**Source text:**

For those who are unfamiliar with H&M, it’s a fast fashion retailer known for its affordable, youthful and trendy styles. I’ve always loved staying current with fashion and who knows? Maybe when I’m 50 I will still be shopping at H&M or similar stores, like Zara. However, even in my 30s, if I venture into H&M I feel noticeably older than everyone else there. So, why are there twice as many 50 year olds as people my age shopping at H&M, and where are they? This led me to question, does age actually matter for trendy stores like H&M that are perceived as ‘younger’? Are the different generational age groups actually purchasing different things? Spoiler alert, they are not. So what does this mean? Who are these 50 year olds and why are their purchase habits similar to the 20 somethings?
This question is important for demographic and marketing research. Traditionally we believe that location, age, gender all matter and make a difference. And… they do. But, context is everything. In order to make appropriate and informed decisions it is important to do proper analysis to make sure we’re not assuming something about someones age or gender that ends up being incorrect. For instance, are frequent shoppers purchasing items for themselves or someone else? That is the beauty of data. We can dive in the deep end and really see what is beneath the surface of human bias.
I started this project with a very different question in mind. However, after starting at the broadest level, my motivation changed. I chose to begin with the age distribution of all the customers in the data set and this is what changed everything. I really only did this to verify my own assumption that it would peak somewhere in the mid 20s and then continue to taper off as age increased. I was definitely surprised to see this somewhat bimodal distribution with a second peak around 52 years old. I remember thinking, “What?? That is so bizarre.” Almost twice as many 50 somethings as 30 somethings seemed just… wrong.

**Given information:**
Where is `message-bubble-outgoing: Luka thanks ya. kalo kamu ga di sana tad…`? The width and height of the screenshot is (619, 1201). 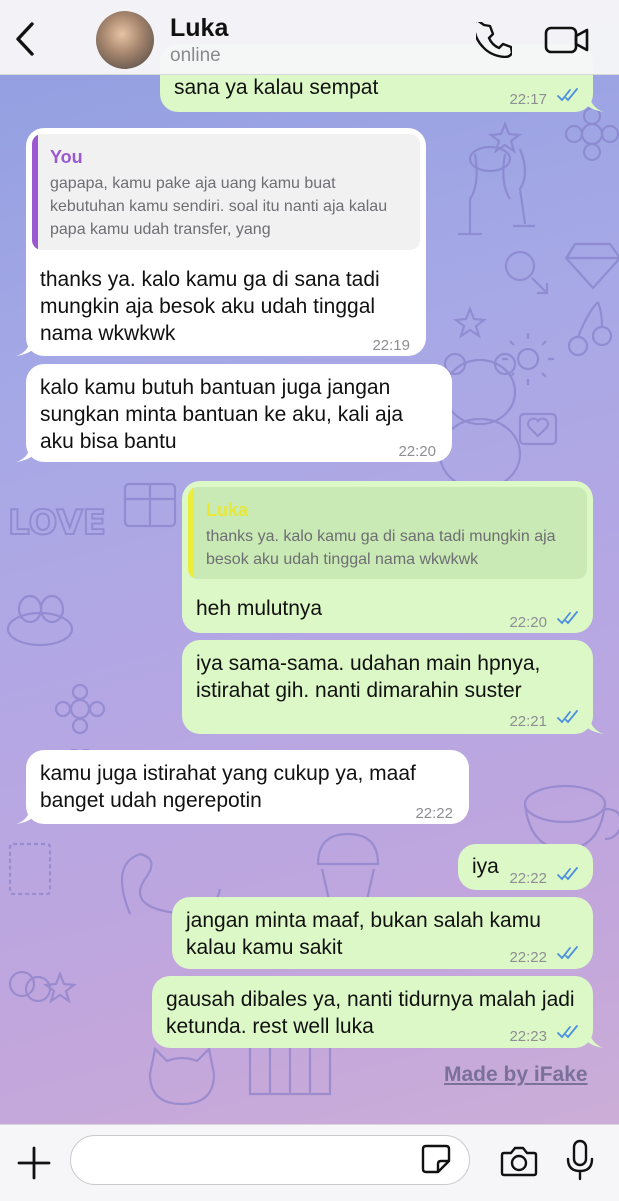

**Task goal:**
Pick up the H&M age analysis after its last sentence and carry it forward. The listing is separate material and has nothing to do with the H&M age analysis.

**Result of the task:**
My immediate thought was that it is a group of ‘young at heart’ and fashion conscious 50 year olds. Then, as I looked a little closer at the distribution I did the math and realized the peaks moved at very similar shapes within about 30 years of each other. That logically seems pretty close to a parent-child age gap. Leading me to question, who are they actually buying for? My assumption is if the 50 year olds are actually purchasing for their children, the items would be virtually the same. If they are actually purchasing for themselves, I should be able to find some key indicators to predict age.
The data set I’m analyzing comes directly from H&M spanning 1.3 million customers (ages 16-99), 53 online markets, 4,850 retail stores and 31 million transactions over 2 years. It came with three relational data frames with details on Customers, Articles (clothing items) and Transactions.
For my exploration I decided to make age, or age group, the outcome variable. The mystery of this second curve was just too interesting to me. How can we predict the difference between the young and mature generations? Or can we at all? To start, I split the data into the two age groups, “young” (<=39) and “mature” (>=40). This would help me get organized to see what differences I could find.
I began with high level questions and analysis. Is there are pricepoint difference between the two groups? Is one group purchasing more items per transaction that the other?
We can see that price is pretty similar across the board. I did also check to make sure the distribution was normal to be sure I wasn’t missing hidden gems, like I found with the age distribution. Unfortunately nothing significant here.
## Min. 1st Qu. Median Mean 3rd Qu. Max.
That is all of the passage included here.